Extrait à lire:

-=-=-=-=-

"Apologie pour le plagiat", d'Anatole France
FRANCE (Anatole), Apologie pour le plagiat, Paris, Les Éditions du Sonneur, coll. La Petite Bibliothèque, [1891-1892] 2013, 42 p.
Dans ce tout petit ouvrage prisé par Alain Minc (entre autres) reprenant deux articles publiés originellement dans Le Temps les 4 et 11 janvier 1891, Anatole France (que je n’ai jamais lu par ailleurs, je plaide coupable…) part d’une énième accusation de plagiat (lancée par un inconnu à l’encontre d’Alphonse Daudet) pour livrer une brève réflexion pleine de « bon sens » (horrible expression) sur cette notion si controversée.
Je dois dire que le sujet m’intéressait, d’autant plus que mes idées ne sont guère fixées en la matière. L’accusation, de nos jours, revient régulièrement (et je ne suis d’ailleurs pas forcément le dernier à l’employer), parfois – souvent ? – de manière totalement illégitime ; mais il est vrai que notre époque croit – ou plutôt feint de croire… – que l’originalité est la première des qualités (en passant, je ne peux m’empêcher de noter ici que c’est particulièrement le cas en science-fiction, avec l’obsession du novum, surtout quand un thème SF est repris en littérature dite générale ; paradoxe, tant la SF est par essence une littérature intertextuelle : une histoire de nains – avec des putains de grosses haches – juchés sur des épaules de géants, quoi… ou l'inverse), et que les sommes parfois conséquentes en jeu peuvent justifier tout et n’importe quoi…
C’est contre ces deux aspects qu’Anatole France s’élève dans l’Apologie pour le plagiat, et il ne manque pas de déplorer tant la vaine course à l’originalité que le mercantilisme qui s’est installé dans l’art.

-=-=-=-=-

Documents présentés:
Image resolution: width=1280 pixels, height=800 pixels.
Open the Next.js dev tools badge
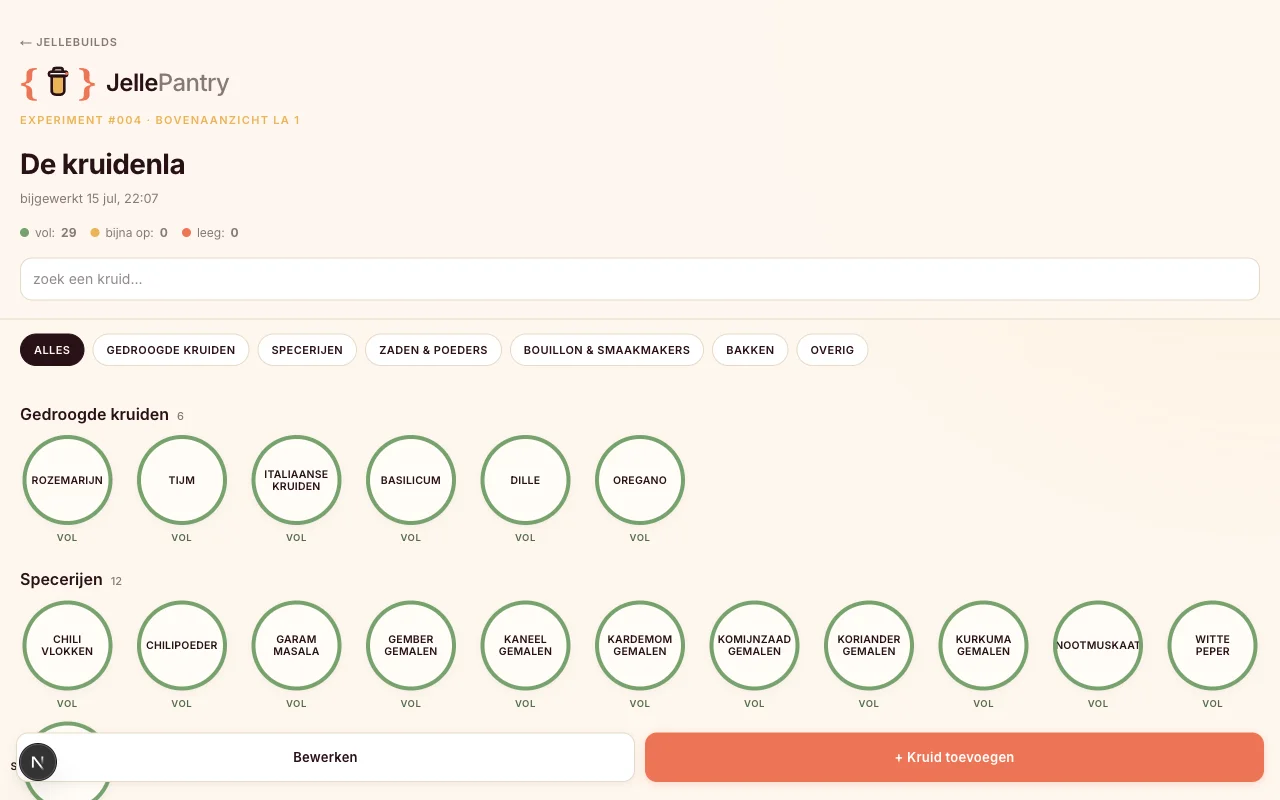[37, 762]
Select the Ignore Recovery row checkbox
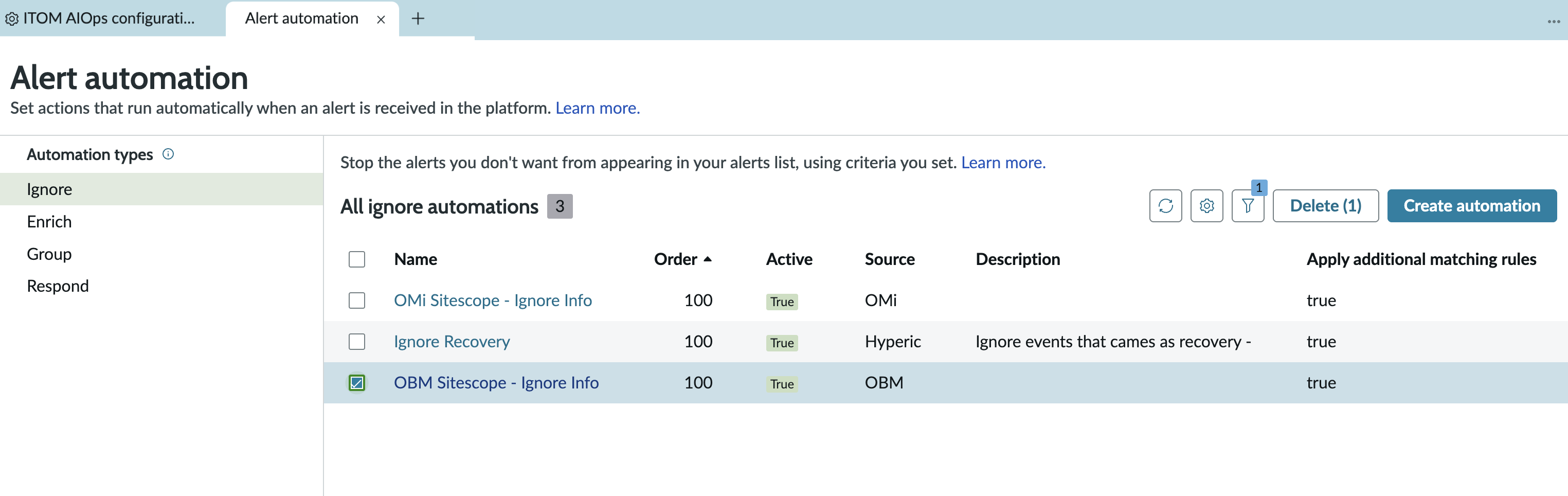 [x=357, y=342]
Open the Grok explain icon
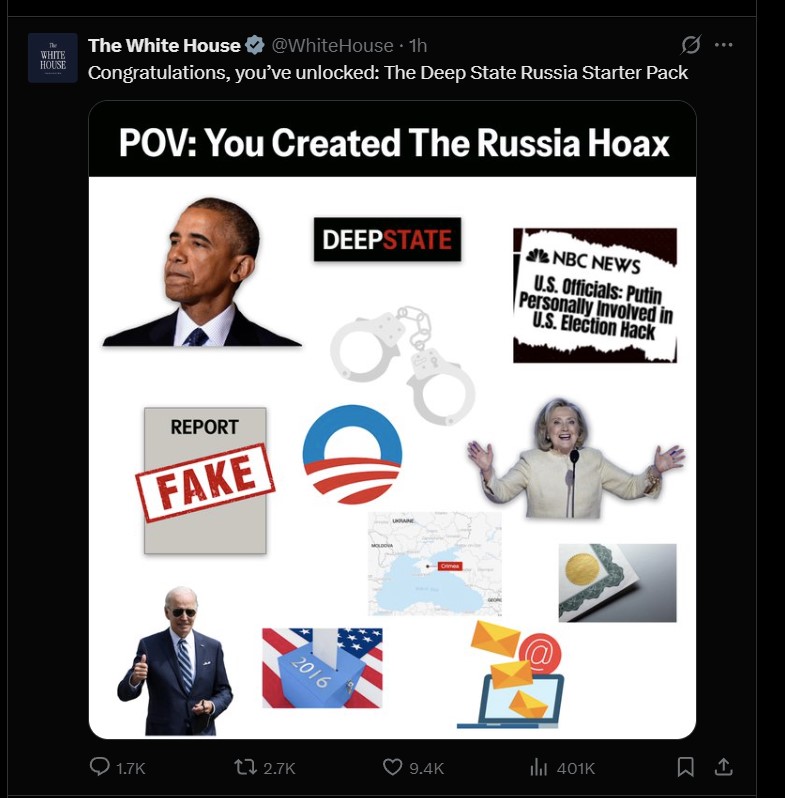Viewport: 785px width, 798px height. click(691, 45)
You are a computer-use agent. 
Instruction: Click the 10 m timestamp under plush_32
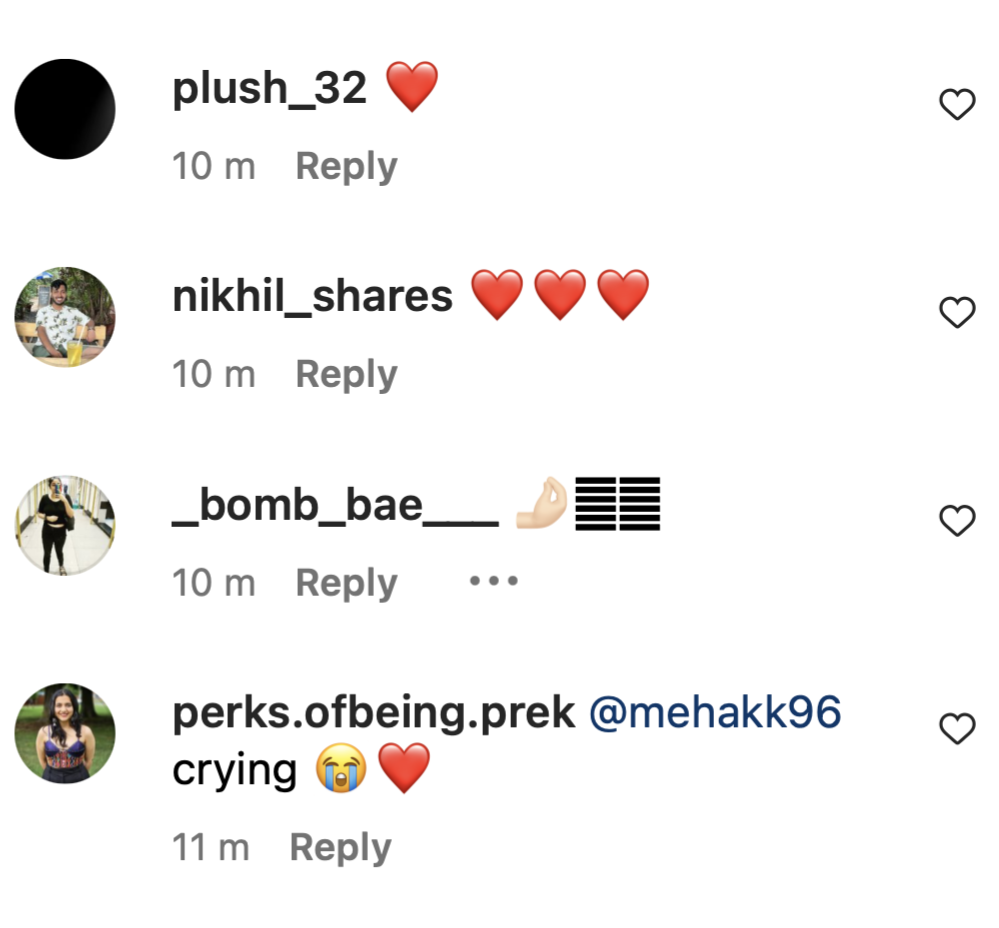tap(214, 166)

-=-=-=-=-

Objectifs:
1 – Extrayez du compte rendu de l'Apologie pour le plagiat le passage qui s'ouvre sur les mots « Dans ce tout » et se clôt sur « notion si controversée. ».
2 – Poursuivez le compte rendu de l'Apologie pour le plagiat à partir de l'endroit où il s'arrête.
Les items n'ont aucun rapport avec le compte rendu de l'Apologie pour le plagiat.

Les réponses:
1 –
Dans ce tout petit ouvrage prisé par Alain Minc (entre autres) reprenant deux articles publiés originellement dans Le Temps les 4 et 11 janvier 1891, Anatole France (que je n’ai jamais lu par ailleurs, je plaide coupable…) part d’une énième accusation de plagiat (lancée par un inconnu à l’encontre d’Alphonse Daudet) pour livrer une brève réflexion pleine de « bon sens » (horrible expression) sur cette notion si controversée.

2 –
Le prix Nobel de littérature (enfin, pas encore, à cette époque-là) commence par montrer à grands renforts d’anecdotes édifiantes que les « situations » étant en nombre limité, elles appartiennent à tous ; peu importe à ses yeux qui a « eu » le premier l’idée, ce qui compte vraiment est de la traiter au mieux. En outre, le coupable de plagiat l’est souvent sans même le savoir (ce qui invalide totalement l’accusation, bien entendu). Mais Anatole France entend aussi démontrer que celui qui accuse de plagiat peut très bien en avoir commis un lui-même, inconsciemment donc, mais aussi sciemment, surtout à l’époque classique, où la notion même de plagiat recouvrait un sens bien différent, consistant, non pas simplement à emprunter à quelqu’un, mais à emprunter tout et n’importe quoi, le bon grain comme l’ivraie.
Dans le second article, ainsi, Anatole France se penche sur les cas de Molière et Scarron, le premier ayant emprunté (notamment dans le Tartuffe et L’Avare) au second, mais le second ayant lui-même trouvé ses situations – et il le reconnaissait volontiers – de l’autre côté des Pyrénées, dans la littérature espagnole florissante (où, si ça se trouve, Molière a pu piocher lui aussi sans nécessairement passer par Scarron).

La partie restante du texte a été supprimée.